Author: Tom Rozen
Peer reviewer: Lloyd Roberts
Measuring the cardiac output is straightforward, and relies on a few simple concepts which we review here:
- The Left Ventricular Outflow Tract (LVOT) is assumed to be roughly circular. Measure a diameter and you can calculate the area of the circle.
- Pulsed Wave Doppler (PW) through the same point, in the centre of the LVOT tells us how fast that blood is travelling at any time.
- The area under the curve then tells us how far the column of blood has been pushed. (Y axis is in m/sec, X axis in seconds, so the area under the curve will tell us how far the blood has moved travelling at these velocities for this amount of time.)
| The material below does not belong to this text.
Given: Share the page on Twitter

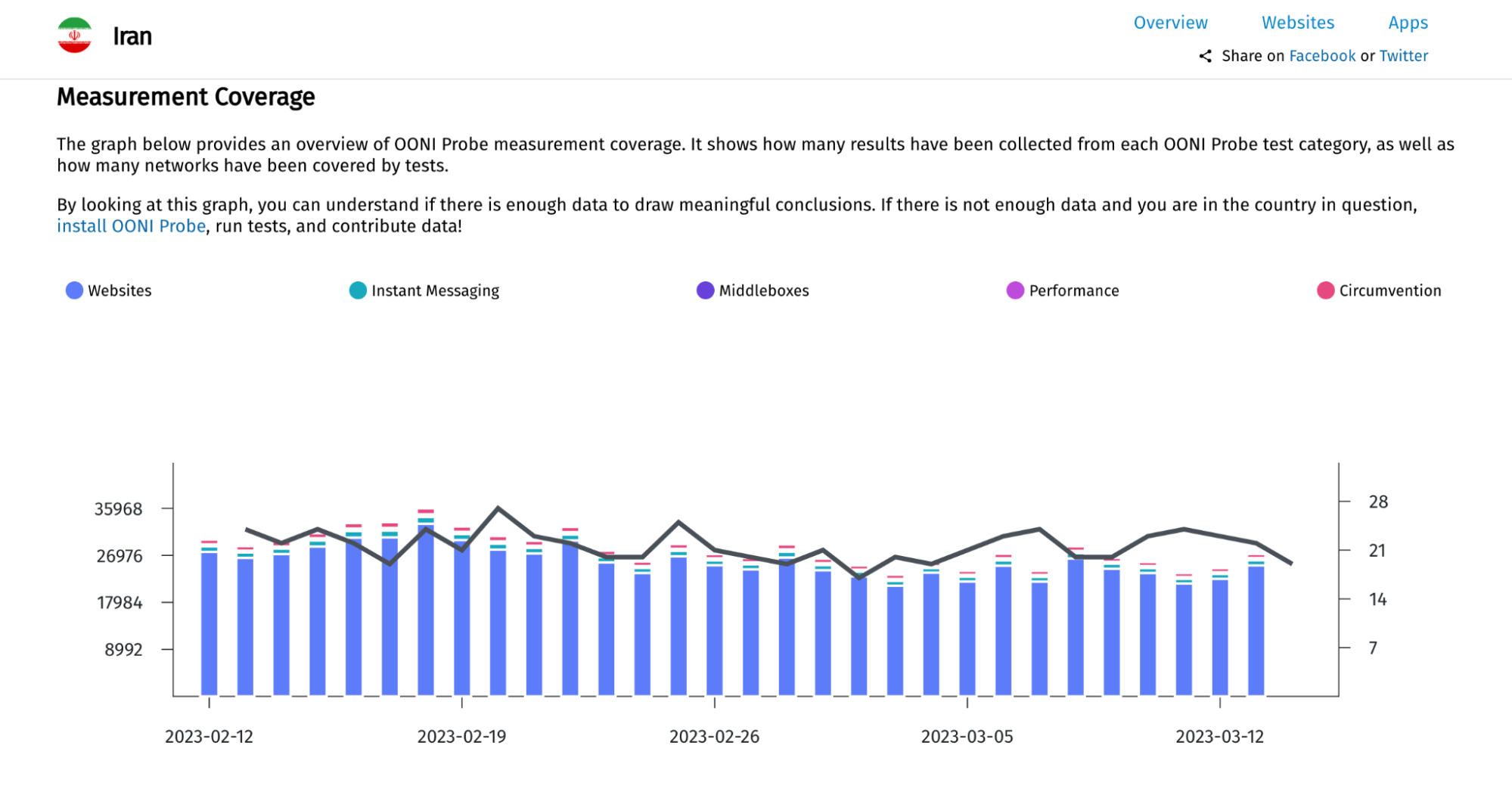Looking at the screenshot, I should (1403, 56).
- Work out the volume of the cylinder – Multiply the area of the LVOT (a circle) by the length the blood travels and you get the stroke volume (ie volume ejected per beat)
- The stroke volume multiplied by the heart rate gives us the cardiac output (expressed as L/Min).
- Divide the cardiac output by the body surface area and we get the Cardiac Index.
Summary of the required echo steps
Measure the LVOT diameter (Parasternal long axis, 2D). Zoom in to be accurate. Measure up to 0.5cm back from the aortic valve leaflet insertion points (on the ventricular side).
Using pulse wave Doppler (PW) line up the LVOT in the apical views, using either the apical 5 chamber or the apical 3 chamber. Aim to be as close as possible to the aortic valve, but not into the area of flow acceleration. The flow of blood is laminar through the PW gate, which is why the all the velocities follow a narrow band and the PW waveform is not “filled in”. The PW gate should be 2-4mm.
Obtain the PW waveform. To get the most accurate reading, move sample volume toward aortic valve until flow accelerates. Then move sample volumes slightly away from the aortic valve, toward apex until laminar flow returns.
In a surface echo, the blood flows through the LVOT away from the probe so the curve is below the line. It should look hollow if the blood has laminar flow. Trace along the edge of the modal velocity (the outside of the chin, not the beard of the waveform) to measure the area under the curve (the Velocity Time Integral – VTI expressed in cm).